Guidelines for acute back problems in adults generally do NOT advise
- Opioids use > 2 weeks.
- Oral steroids.
- Manipulation performed by non-experts.
- Shoe lifts.
- Corset bracing.
- Epidural injections for back pain without radiculopathy, trigger point injections, ligamentous injections, facet joint injections, or needle acupuncture.
- Bed rest beyond 4 days.
- Back specific exercise machines.
- EMG testing for clinically obvious radiculopathy.
- Surface EMG and F-wave tests.
- Routine x-rays or MRI imaging within the first month (in the absence of red flags).
- Disc surgery in patients with back pain alone, no red flags, and no nerve root compression.
- Surgery for spinal stenosis within the first 3 months of symptoms.
- Surgery for spinal stenosis based solely on imaging.
- Spinal fusion in the first 3 months in the absence of fracture, dislocation, or complications of tumor or infection.
- Referral for extensive evaluation / treatment prior to exploring patient expectations or psychosocial factors.
Some Work Injury Definitions
Injury: A sudden and tangible “happening” of a traumatic nature producing an immediate or prompt result and occurring from without, and such physical conditions as a result therefrom.
Occupational Disease: A disease or infection that arises naturally and proximately out of employment.
Objective Findings: That which can be seen, felt, or consistently measured by physicians.
Transitional-Return-To-Work: Any return-to-work strategy that assists a gradual resumption of work tasks, e.g., modified work, allowing the worker to return to the workforce during medical instability.
Curative Care: Medical care that is likely to improve the patient’s medical condition.
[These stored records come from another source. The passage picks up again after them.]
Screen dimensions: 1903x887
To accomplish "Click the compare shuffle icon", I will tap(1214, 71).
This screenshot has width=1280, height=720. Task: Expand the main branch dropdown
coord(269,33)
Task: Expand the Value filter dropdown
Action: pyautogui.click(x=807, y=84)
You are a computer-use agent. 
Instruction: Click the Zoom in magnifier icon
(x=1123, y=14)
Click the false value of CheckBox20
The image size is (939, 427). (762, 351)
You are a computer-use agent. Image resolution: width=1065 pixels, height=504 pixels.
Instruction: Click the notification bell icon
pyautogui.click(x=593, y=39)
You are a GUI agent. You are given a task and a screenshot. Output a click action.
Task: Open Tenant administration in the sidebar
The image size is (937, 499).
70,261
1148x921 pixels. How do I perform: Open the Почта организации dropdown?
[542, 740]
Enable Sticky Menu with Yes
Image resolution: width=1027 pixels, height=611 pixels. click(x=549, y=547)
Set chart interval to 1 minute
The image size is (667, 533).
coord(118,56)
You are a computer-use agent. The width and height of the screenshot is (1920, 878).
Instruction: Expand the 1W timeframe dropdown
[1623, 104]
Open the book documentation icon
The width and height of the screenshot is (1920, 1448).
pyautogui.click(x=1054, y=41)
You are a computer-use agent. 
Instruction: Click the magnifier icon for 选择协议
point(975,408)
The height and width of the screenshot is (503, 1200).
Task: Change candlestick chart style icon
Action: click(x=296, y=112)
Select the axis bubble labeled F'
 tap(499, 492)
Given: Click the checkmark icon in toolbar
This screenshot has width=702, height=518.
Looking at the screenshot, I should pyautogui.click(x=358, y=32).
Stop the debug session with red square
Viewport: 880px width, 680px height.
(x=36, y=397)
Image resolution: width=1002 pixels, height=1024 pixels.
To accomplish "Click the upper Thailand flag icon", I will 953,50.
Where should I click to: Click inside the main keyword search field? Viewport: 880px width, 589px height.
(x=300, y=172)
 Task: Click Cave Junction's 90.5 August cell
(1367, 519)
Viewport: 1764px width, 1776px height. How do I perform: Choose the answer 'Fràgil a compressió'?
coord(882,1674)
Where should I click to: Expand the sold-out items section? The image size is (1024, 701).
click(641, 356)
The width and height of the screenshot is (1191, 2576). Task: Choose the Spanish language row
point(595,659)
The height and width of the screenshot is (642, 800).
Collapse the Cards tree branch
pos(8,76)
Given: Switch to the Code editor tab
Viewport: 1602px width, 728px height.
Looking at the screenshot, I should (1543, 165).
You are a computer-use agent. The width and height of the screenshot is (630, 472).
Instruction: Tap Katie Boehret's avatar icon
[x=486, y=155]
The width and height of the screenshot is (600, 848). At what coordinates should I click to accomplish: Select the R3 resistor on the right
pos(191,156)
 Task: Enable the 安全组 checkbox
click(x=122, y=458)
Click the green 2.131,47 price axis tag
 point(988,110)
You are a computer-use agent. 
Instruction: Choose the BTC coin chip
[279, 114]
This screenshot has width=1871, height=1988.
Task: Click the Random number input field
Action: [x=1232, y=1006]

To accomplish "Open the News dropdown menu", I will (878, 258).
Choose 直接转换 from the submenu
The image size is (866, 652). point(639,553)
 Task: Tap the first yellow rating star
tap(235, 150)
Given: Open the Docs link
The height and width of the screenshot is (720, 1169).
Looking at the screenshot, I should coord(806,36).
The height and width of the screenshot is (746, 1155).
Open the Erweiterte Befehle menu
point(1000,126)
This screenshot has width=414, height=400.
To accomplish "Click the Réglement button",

Within the Washington worker’s compensation system, curative and rehabilitative care are the only types of care injured workers are eligible to receive and for which the program will reimburse attending physicians.
Claim: A written request and an assertion of the right to compensation. A patient’s claim is initiated by a doctor with the submission of the Report of Industrial Injury or Occupational Disease or the Physician’s Initial Report form.